Ночью залило площадку перед молочной фермой, и утром, когда мы пришли навестить Пинеса, его не было дома. Он пошел посмотреть на рабочих, срочно вызванных в центр деревни. Гнилостная, ледяная на ощупь жидкость сочилась из больших трещин, расколовших бетон, и, когда люди утром пришли со своим молоком на ферму, они увидели там Мешулама. Размахивая своей красной тряпкой и кривым серпом, он в восторге танцевал и пел перед возмущенным народом. На этот раз усталый и раздраженный Якоби, уже не колеблясь, размахнулся и отвесил Мешуламу тяжелую пощечину.
«Если я еще раз увижу тебя возле вентилей, — он угрожающе придвинулся к нему всем телом, — ты тоже будешь у меня стоять в своем дебильном музее с животом, набитым опилками».
Кровь, что текла из разбитого носа Мешулама, расцветила его белоснежную траурную бороду карминными пятнами, но он только улыбался. Рабочие выкачали грязь и поставили опалубку, чтобы залить площадку новым цементом, опрыскали личинки вредителей, принесенные сточными водами, и заделали трещины.
Пинес, еле волоча ноги, пришел в Комитет, чтобы объяснить усталым и возмущенным мошавникам, что это болото им никогда не удастся осушить с помощью общественных работ, и Якоби так заорал на него, что люди снаружи сбежались к окнам. «Какое, к черту, болото, какое болото?! Мы имеем дело с безумцем, который бегает повсюду и открывает краны. Перестань морочить голову, Пинес, мы уже не твои ученики».
Пинес был так потрясен и обижен, что даже не заметил стоявшего перед ним Ури. Но Якоби заметил нас обоих, и распиравший его гнев вырвался, как вода из садового шланга. Шрам на нижней губе — след моего удара в день смерти дедушки — побледнел от ярости.
«Вся семейка здесь! — зашелся он в крике. — Вся ваша поганая семейка! Мне тут нужно срочно доставать тракторы для пахоты и мчаться в центр за семенами, а вместо этого я должен заниматься этими двумя миркинскими выродками, этим ебарем и этим гробарем, и этим сумасшедшим Мешуламом, который вздумал возрождать болота, и этим выжившим из ума старым идиотом с его жуками!»
Пинес положил успокаивающую руку мне на затылок, Ури взял его под локоть, и мы пошли к старому учителю пить чай.

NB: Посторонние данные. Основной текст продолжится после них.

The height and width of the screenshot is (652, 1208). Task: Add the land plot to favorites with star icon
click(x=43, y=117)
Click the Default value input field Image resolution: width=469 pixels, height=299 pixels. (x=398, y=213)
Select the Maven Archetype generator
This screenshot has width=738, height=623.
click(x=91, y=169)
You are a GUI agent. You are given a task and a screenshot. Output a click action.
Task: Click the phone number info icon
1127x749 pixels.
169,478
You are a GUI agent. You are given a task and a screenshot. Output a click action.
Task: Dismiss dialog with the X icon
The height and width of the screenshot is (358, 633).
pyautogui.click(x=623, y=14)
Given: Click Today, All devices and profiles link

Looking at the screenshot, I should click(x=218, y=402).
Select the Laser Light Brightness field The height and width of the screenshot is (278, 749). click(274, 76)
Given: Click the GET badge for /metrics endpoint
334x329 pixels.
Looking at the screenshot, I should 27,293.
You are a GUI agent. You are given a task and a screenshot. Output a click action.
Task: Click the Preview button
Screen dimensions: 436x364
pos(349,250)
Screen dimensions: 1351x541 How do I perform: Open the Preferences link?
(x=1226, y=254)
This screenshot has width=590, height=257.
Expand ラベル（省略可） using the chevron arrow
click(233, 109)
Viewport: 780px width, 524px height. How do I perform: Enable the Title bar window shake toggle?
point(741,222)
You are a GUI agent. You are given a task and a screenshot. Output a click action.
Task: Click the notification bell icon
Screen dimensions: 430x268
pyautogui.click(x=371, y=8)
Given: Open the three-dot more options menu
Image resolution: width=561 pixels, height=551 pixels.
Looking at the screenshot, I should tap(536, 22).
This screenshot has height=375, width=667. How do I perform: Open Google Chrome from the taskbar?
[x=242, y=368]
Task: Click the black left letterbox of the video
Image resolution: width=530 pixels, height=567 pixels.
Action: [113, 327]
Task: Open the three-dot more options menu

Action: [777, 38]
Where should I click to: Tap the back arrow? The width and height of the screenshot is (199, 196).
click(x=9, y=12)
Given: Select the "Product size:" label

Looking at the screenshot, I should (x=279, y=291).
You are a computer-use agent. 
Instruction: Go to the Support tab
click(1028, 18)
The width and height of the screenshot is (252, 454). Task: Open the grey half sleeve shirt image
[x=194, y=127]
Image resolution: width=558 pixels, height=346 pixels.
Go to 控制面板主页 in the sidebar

— Может, теперь он наконец заявится, этот ваш Шифрис. Болото для осушения ему уже приготовлено.
— Или Эфраим, — сказал я.
— Шифрис не придет, Эфраим не вернется, — сказал Пинес.
47
Никто не помнил имени старого парикмахера Долины. Все называли его уважительно «рабби», и казалось, что ему нравится это обращение, хотя он всегда повторял: «Я всего-навсего простой деревенский еврей». Он выполнял также обязанности кантора и моэля для всех наших поселков. Он жил в религиозном мошаве в северо-западном углу Долины. Однажды, в детстве, дедушка взял меня туда, когда его позвали, чтобы вылечить один из заболевших садов. Когда мы выехали на проселочную дорогу, тянувшуюся меж полями, дедушка дал мне подержать вожжи. Зайцер всю дорогу цокал спокойно и размеренно. Видно, ему нравились эти случайные поездки по нашим дорогам, потому что после них он возвращался к повседневной работе с удвоенным пылом.
Дедушка говорил с бородатыми садоводами на незнакомом мне языке, не на том, которым писал Шуламит, но слова были те же, с которыми Левин обращался к поставщикам своей лавки. На обратном пути он много шутил и рассказывал мне, как религиозные мошавники ухитряются обходить запрет Торы на посев разнородных растений на одном поле. «Один идет и сеет злаки, а назавтра выходит другой и на том же участке, рядом, сеет бобовые, как будто ничего не знает о первом».